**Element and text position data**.
- - - - - - -
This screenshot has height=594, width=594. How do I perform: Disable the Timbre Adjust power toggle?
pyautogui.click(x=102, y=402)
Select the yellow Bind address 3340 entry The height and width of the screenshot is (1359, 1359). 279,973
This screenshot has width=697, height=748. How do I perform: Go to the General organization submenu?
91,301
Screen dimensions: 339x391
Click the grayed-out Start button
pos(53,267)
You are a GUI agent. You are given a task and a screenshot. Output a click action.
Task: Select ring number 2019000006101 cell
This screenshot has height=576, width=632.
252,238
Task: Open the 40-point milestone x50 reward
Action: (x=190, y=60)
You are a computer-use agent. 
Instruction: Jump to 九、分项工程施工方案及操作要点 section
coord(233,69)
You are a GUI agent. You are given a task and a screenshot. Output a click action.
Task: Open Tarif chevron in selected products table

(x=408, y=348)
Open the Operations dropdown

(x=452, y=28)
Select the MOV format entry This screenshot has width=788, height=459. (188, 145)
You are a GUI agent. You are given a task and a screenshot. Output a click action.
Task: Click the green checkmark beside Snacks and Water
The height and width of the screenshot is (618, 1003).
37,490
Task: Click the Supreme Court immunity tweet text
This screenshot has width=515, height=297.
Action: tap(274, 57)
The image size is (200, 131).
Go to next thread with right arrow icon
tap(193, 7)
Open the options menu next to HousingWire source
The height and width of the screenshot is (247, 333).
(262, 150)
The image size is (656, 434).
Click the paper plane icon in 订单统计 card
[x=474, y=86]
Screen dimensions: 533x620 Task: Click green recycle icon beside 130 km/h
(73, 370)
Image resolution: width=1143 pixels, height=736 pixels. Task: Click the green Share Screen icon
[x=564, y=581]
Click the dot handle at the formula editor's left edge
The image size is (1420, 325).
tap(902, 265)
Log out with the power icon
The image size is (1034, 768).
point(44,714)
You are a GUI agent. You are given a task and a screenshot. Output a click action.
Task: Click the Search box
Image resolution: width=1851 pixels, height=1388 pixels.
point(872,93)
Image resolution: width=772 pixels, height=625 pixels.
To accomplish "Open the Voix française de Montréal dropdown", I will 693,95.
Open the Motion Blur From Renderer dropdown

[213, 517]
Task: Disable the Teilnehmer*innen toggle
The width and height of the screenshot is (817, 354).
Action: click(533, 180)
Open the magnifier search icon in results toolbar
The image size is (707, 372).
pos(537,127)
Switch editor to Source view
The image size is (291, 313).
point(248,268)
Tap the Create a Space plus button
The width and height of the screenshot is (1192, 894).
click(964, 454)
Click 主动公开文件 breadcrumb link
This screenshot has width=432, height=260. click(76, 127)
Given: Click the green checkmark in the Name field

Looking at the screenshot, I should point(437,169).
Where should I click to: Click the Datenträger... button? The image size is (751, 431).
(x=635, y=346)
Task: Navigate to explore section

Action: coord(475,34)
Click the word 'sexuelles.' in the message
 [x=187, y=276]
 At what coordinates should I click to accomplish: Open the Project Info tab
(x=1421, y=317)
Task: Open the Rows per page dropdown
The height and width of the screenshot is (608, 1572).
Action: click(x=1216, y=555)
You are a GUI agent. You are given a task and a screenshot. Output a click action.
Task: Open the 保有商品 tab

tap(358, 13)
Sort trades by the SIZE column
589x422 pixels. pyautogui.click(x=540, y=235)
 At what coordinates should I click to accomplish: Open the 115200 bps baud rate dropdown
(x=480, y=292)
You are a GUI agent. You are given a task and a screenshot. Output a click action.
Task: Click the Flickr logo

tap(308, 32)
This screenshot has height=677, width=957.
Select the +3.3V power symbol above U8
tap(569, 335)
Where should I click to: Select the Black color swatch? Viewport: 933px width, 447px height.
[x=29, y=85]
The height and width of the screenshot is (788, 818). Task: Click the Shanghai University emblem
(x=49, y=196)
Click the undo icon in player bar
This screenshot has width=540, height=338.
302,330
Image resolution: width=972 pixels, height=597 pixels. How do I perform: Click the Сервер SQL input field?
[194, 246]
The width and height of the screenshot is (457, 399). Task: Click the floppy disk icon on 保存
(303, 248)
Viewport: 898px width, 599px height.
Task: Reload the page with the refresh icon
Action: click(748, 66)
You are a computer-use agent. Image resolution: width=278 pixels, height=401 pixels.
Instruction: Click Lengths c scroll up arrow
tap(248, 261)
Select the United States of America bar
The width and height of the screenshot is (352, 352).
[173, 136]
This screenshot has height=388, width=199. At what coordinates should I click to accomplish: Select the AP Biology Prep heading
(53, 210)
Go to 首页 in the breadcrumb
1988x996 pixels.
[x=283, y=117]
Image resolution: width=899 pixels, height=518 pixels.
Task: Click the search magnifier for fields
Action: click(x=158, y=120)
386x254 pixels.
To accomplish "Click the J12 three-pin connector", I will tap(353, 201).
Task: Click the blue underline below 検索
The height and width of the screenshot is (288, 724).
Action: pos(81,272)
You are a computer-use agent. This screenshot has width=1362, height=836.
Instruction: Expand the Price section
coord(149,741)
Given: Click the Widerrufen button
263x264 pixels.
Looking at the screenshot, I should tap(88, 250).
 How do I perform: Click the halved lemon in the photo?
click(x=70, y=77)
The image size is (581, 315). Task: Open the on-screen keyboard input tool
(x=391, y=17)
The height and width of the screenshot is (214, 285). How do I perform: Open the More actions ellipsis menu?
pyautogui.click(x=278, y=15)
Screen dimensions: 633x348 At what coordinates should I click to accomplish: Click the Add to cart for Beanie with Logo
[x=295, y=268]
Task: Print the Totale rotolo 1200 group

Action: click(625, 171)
- - - - - - -
**GIVEN REQUEST**.
Rewrite the rows from the line containing "Log out with the power icon" through the line containing "point(872,93)", putting "search field" in place of "Search box" and leaving everything else the same.

**WORKED SOLUTION**.
Log out with the power icon
The image size is (1034, 768).
point(44,714)
You are a GUI agent. You are given a task and a screenshot. Output a click action.
Task: Click the search field
Image resolution: width=1851 pixels, height=1388 pixels.
point(872,93)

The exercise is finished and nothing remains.